WAGNER: Tannhäuser -
Robert Dean Smith (Tannhäuser). Christian Gerhaher (Wolfram). Peter Sonn (Walther). Albert Dohmen (Landgraf of Thüringen). Nina Stemme (Elisabeth). Marina Prudenskaya (Venus). Wilhelm Schwinghammer (Biterolf). Berlin Radio Chorus and Orch/Marek Janowski, cond.
PENTATONE SACD 5186405 (3 disks) P.T. 2:50:47

JANACEK: Glagolitic Mass. Taras Bulba.
Aga Mikolaj, soprano. Iris Vermillion, contralto. Stuart Neill, tenor. Arutjun Kotchinian, bas. Iveta Apkalna, organ. Berlin Radio Symphony Orchestra and Chorus/Marek Janowski, cond.
PENTATONE SACD 5186 388 TT: 64:53

The remarkable young violinist Arabella Steinbacher already has made acclaimed recordings, mostly for Pentatone, of concertos by Bartôk, Beethoven, Berg, Brahms, Dvorák, Khachaturian, Milhaud, and Shostakovich. Now she turns her attention to somewhat lighter fare with this fine issue of concertos of Korngold and Bruch. As always, her tone and intonation are perfect and she is able to convey the beauties of both scores. The Korngold in recent years has become a favorite with many violinists many of whom have recorded it (there are over 20 currently available), notably Perlman, Hahn, Shaham and Mutter. Many collectors first heard this marvelous work in the Jascha Heifetz 1953 Los Angeles recording, and some might even know the 1947 stunning live performance with Efrem Kurtz and the New York Philharmonic currently available on Music & Arts. Steinbacher's performances rank among the elite, with appropriately lush accompaniment from the excellent Gulbenkian Orchestra. Add to this, Pentatone's recording is full and rich, not particularly "surround." This is an admirable addition to the catalog. .

Pentatone continues their commendable Wagner series with this splendid Tannhäuser, presented here in the Dresden version. Strong casting throughout with particular kudos to Robert Dean Smith in the title role, Nina Stemme's Elisabeth and Christian Gerhaher's Wolfram. Marek Janowski's brisk approach to the score still retains the majestic interludes, and both the chorus and orchestra are outstanding. Hard to believe that this is a "live" performance recorded May 5, 2012 in Berlin's Philharmonie. There are no audience sounds whatever, nor applause. If there were any retakes, no mention is made of them. This is the usual luxurious Pentatone presentation in their Wagner series, profuse notes, complete libretto in German and English.

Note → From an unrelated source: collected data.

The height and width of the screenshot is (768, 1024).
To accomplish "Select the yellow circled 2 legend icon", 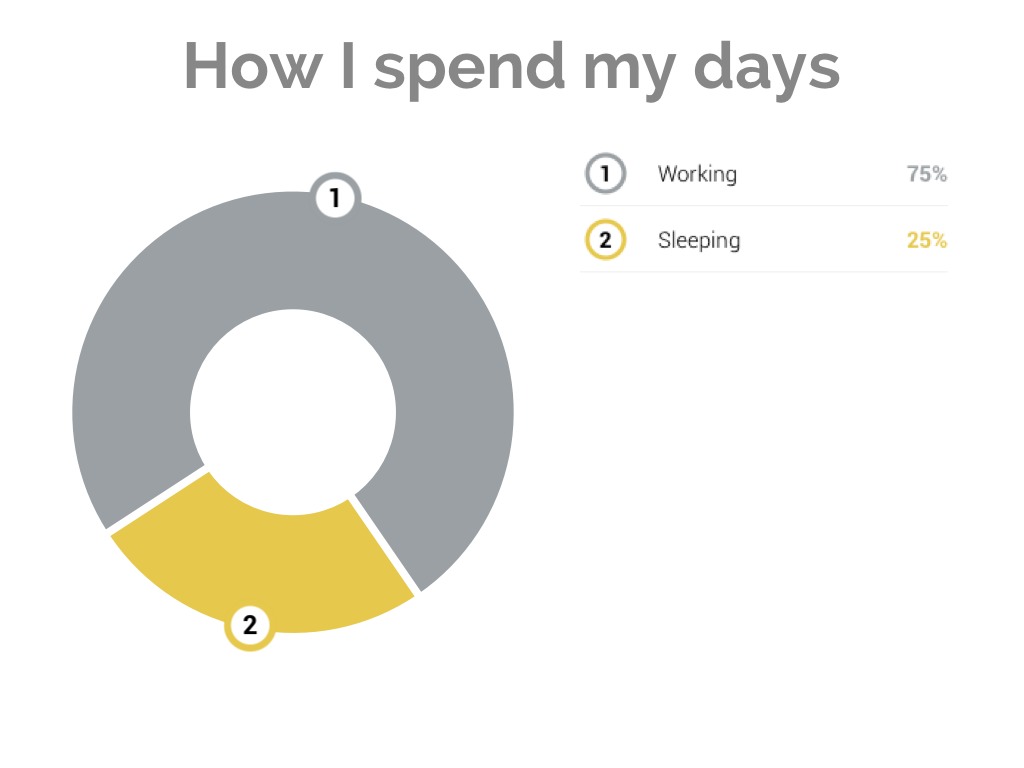I will tap(605, 240).
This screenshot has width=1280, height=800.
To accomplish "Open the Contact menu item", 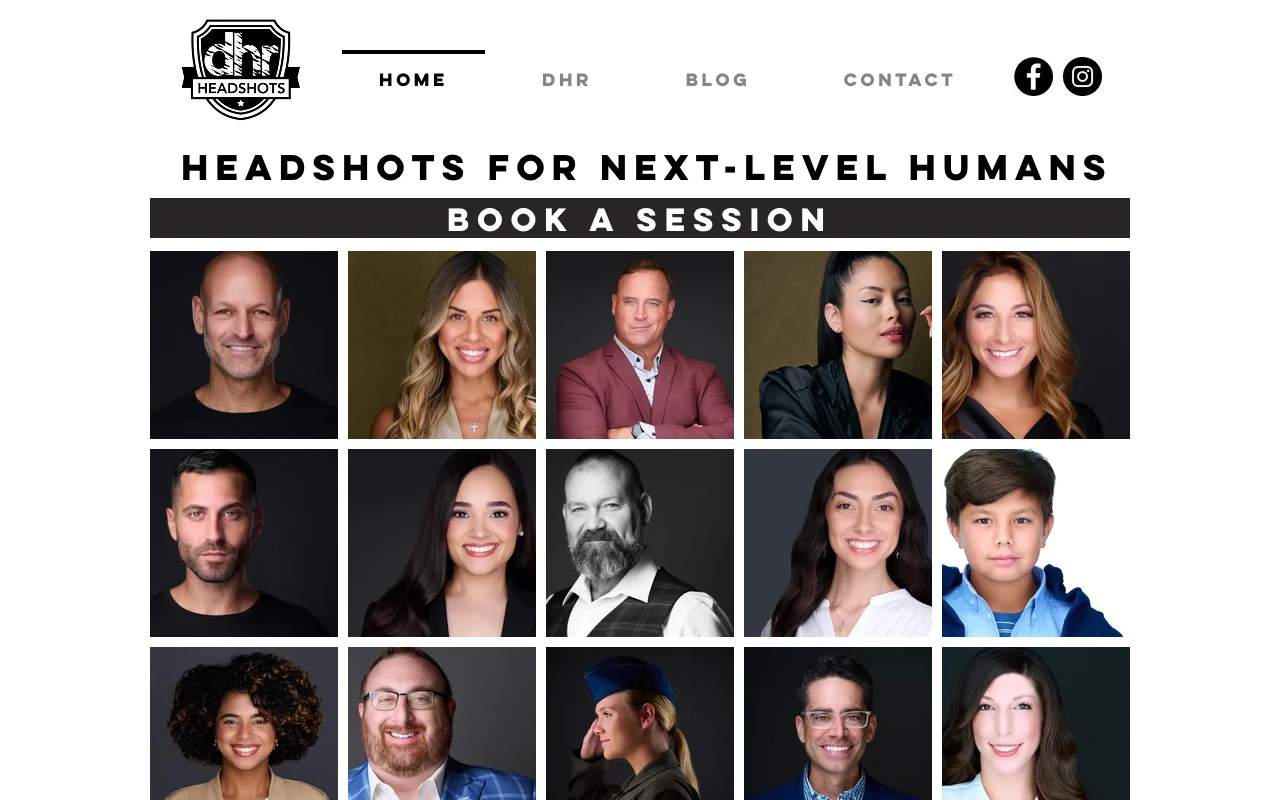I will point(899,79).
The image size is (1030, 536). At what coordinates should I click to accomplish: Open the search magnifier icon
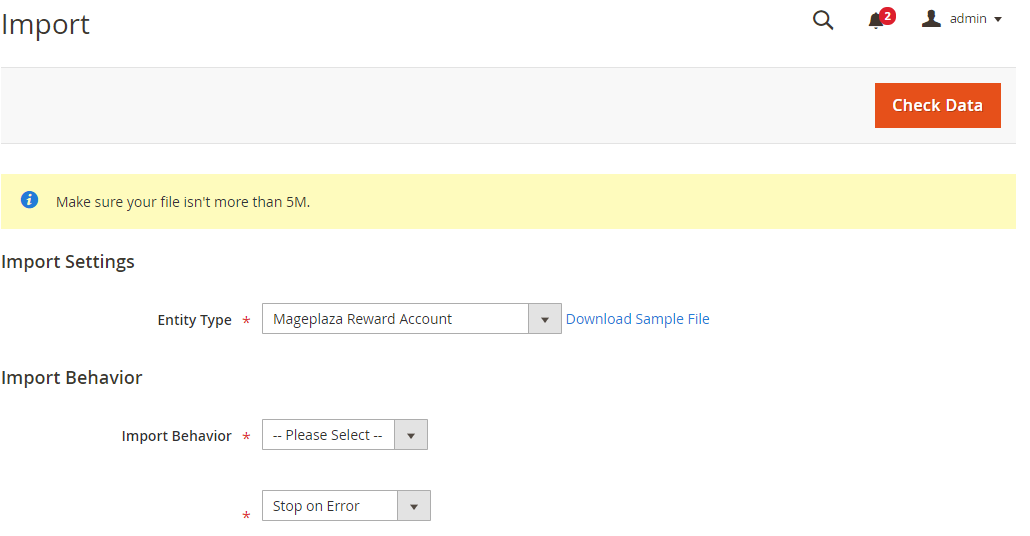tap(823, 20)
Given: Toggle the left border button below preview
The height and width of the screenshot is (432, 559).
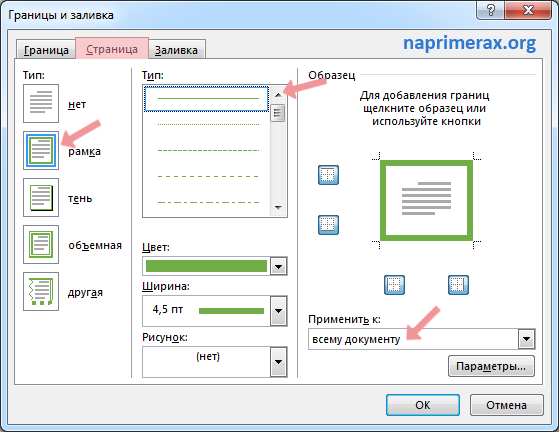Looking at the screenshot, I should 394,285.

We still have all of this fastened into the jacket, Zurich (REVIEW),Danish Opera (REVIEW), Berlin (REVIEW), none of which challenge the James Levine/Metropolitan Opera performance (REVIEW).

Glagolitic Mass was premiered in 1927, revised shortly thereafter, and today is known in the form heard on this new release. There is no serenity in this "mass," instead we have terror and death all conveyed by sometimes violent orchestration and vociferous vocal outbursts. There have been many fine recordings over the years including one usually considered to be "definitive," Rafael Kubelik's 1964 version with Bavarian forces. This site mentioned a superlative performance with the Polish forces directed by Anthony Wit wonderfully recorded by Naxos in their Blu Ray Audio series (REVIEW). Now we have this magnificent Pentatone release, which easily one of the top versions. As you would expect, conductor Marek Janowski emphasizes the music's energy. He excels in a wide repertory (his Bruckner series on Pentatone has been praised on this site). Pentatone's recording is ultra-clear and surprisingly unresonant, although not particularly imaginative so far as surround sound is concerned. However, every abrasive detail of Janacek's scoring emerges with impact, not only in the featured work, but its companion, the symphonic poem Taras Bulba. Needless to say, the organ solo movement in the Mass is mightily impressive. Complete texts are provided in Czech and English.